_INPUT_:
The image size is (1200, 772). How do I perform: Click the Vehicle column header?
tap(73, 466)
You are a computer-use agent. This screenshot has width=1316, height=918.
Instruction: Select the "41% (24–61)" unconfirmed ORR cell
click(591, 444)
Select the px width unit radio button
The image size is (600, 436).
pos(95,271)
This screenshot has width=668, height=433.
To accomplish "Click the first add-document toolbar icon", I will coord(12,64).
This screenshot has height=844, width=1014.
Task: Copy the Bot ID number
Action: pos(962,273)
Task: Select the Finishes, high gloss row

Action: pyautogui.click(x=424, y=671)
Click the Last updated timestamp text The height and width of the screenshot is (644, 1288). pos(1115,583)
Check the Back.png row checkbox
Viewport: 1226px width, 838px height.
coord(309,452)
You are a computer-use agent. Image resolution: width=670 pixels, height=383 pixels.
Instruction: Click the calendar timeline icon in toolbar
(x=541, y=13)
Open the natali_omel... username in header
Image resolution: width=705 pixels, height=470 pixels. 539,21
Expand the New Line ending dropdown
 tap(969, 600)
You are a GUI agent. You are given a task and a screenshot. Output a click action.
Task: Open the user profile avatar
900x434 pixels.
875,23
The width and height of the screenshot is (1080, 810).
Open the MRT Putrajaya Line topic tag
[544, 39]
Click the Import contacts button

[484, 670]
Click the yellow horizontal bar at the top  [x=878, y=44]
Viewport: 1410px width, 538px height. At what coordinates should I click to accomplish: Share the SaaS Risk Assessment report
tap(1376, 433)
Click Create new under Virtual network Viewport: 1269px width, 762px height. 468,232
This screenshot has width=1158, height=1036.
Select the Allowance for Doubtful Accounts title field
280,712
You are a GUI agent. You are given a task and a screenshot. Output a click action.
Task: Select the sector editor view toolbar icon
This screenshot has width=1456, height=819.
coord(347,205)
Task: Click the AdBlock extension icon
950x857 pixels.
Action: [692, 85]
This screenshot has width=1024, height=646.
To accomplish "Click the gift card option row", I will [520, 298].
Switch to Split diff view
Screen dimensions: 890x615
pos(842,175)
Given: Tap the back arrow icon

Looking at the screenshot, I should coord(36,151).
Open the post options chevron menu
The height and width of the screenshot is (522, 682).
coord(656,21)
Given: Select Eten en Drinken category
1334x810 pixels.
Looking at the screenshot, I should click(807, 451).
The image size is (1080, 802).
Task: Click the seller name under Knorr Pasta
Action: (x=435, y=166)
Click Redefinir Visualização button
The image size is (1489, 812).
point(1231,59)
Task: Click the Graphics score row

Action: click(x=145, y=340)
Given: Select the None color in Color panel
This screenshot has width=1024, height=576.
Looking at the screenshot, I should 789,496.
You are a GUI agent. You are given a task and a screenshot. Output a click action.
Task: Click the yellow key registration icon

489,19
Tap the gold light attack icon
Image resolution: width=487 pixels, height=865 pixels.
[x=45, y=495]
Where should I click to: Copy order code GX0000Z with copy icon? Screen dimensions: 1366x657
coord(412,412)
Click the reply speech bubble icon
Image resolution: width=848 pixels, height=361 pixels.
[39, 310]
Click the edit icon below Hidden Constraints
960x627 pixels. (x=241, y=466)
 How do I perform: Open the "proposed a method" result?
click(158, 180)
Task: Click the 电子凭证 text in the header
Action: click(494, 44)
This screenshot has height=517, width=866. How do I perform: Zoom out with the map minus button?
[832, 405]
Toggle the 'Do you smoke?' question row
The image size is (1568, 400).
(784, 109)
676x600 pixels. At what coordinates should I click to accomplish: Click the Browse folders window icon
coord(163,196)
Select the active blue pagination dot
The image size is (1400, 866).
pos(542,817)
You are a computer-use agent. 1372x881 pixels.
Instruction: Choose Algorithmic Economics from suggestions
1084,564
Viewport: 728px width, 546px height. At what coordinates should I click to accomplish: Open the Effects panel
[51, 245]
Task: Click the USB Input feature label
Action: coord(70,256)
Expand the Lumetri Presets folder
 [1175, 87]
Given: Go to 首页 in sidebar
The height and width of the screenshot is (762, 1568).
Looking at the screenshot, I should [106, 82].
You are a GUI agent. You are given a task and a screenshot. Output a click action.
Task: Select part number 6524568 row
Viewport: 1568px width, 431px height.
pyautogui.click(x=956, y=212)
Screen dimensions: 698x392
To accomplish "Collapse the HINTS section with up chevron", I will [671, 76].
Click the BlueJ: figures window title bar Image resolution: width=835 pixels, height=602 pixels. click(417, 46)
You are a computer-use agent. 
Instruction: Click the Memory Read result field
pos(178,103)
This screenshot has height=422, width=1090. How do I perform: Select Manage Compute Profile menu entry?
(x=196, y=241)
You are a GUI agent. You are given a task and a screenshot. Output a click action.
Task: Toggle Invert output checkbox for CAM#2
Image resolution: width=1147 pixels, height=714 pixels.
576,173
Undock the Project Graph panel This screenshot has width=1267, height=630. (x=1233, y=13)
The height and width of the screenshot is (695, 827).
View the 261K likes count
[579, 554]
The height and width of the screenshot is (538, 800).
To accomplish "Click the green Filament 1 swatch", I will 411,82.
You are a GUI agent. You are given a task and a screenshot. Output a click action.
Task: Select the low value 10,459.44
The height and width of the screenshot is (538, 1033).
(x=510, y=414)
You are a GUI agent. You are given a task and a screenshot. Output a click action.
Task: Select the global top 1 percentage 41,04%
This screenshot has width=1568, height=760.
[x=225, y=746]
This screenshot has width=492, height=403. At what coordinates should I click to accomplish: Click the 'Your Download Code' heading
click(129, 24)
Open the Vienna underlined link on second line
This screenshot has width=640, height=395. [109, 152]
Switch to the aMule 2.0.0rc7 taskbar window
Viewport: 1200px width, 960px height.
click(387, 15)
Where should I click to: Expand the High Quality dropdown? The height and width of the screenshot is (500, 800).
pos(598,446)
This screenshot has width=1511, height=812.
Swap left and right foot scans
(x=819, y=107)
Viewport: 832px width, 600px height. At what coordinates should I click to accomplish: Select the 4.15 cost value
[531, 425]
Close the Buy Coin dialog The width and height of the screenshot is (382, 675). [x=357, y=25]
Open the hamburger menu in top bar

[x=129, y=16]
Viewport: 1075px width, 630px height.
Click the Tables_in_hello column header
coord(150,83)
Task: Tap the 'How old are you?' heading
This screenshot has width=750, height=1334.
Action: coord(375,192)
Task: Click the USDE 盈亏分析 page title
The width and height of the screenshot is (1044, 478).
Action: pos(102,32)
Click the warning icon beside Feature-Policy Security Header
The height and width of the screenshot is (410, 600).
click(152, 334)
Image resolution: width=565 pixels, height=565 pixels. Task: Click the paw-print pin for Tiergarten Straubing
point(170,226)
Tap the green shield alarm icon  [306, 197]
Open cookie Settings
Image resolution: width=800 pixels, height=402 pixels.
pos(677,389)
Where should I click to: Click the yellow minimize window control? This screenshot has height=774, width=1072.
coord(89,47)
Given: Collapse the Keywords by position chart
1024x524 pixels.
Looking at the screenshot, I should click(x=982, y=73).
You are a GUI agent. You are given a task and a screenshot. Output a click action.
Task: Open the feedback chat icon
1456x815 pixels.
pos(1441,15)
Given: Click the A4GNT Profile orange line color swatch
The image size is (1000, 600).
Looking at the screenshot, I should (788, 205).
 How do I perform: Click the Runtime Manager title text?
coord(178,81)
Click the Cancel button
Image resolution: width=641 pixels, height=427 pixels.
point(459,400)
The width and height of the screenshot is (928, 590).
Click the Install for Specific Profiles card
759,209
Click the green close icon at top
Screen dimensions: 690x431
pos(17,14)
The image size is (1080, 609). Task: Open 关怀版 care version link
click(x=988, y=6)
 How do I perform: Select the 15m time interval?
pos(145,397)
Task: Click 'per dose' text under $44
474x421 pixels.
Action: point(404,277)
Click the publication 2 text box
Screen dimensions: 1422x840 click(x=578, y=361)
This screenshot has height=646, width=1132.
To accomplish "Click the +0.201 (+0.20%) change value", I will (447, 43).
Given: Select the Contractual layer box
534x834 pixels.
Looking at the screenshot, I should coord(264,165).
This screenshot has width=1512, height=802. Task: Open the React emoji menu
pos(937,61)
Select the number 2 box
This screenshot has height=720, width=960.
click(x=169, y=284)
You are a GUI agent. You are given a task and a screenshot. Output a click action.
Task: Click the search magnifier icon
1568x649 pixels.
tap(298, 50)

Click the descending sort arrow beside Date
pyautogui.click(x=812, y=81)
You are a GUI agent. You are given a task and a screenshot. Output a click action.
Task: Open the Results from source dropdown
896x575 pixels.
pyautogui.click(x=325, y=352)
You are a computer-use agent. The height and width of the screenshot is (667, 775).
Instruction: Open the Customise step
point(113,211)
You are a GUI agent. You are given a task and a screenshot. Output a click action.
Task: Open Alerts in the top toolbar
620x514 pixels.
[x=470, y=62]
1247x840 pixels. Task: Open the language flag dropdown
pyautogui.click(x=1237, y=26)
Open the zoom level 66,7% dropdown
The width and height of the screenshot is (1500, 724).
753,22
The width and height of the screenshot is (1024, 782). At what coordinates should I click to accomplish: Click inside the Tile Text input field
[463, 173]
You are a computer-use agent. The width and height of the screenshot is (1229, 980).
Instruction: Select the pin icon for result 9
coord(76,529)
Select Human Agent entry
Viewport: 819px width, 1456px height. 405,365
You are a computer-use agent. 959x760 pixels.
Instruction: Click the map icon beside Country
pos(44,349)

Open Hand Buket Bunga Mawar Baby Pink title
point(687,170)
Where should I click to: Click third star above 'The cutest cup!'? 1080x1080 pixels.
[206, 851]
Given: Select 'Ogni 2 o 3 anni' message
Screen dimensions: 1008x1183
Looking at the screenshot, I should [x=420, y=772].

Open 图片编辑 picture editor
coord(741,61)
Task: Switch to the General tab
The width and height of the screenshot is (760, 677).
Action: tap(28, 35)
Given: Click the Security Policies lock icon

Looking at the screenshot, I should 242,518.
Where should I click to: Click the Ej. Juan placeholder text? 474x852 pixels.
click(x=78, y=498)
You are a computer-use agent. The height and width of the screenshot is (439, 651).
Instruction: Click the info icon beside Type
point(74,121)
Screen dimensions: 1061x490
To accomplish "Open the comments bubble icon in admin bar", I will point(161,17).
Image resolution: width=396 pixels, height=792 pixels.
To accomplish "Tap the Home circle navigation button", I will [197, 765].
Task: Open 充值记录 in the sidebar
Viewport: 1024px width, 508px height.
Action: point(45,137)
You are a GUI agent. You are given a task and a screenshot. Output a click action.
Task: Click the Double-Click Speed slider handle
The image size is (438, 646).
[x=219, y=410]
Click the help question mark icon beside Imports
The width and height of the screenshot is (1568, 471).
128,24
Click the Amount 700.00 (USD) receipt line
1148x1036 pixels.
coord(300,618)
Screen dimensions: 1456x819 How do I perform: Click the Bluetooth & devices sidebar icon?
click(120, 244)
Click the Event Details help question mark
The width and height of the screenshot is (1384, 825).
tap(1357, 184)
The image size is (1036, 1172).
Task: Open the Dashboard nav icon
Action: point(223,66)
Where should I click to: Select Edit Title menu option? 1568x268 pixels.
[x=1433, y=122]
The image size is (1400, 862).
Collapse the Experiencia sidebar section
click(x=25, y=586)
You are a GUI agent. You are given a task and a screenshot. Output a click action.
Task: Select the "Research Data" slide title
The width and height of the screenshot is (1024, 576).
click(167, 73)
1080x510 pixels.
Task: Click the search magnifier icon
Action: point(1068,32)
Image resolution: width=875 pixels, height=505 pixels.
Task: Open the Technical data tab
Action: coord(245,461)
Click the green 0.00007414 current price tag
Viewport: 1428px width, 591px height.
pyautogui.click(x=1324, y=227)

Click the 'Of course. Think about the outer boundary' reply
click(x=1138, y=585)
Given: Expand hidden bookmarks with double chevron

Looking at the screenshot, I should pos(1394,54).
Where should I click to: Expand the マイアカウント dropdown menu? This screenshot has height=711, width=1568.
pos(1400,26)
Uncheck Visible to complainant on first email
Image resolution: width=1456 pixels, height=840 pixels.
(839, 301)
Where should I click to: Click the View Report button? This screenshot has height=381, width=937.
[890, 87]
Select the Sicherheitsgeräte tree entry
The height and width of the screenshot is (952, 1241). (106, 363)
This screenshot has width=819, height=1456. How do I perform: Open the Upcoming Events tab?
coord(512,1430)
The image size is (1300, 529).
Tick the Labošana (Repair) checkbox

_WORK TASK_: A line belongs in the answer if it contains the word "checkbox"; please copy each such line from the material.

_SOLUTION FOR THIS TASK_:
Check the Back.png row checkbox
Task: Toggle Invert output checkbox for CAM#2
Tick the Labošana (Repair) checkbox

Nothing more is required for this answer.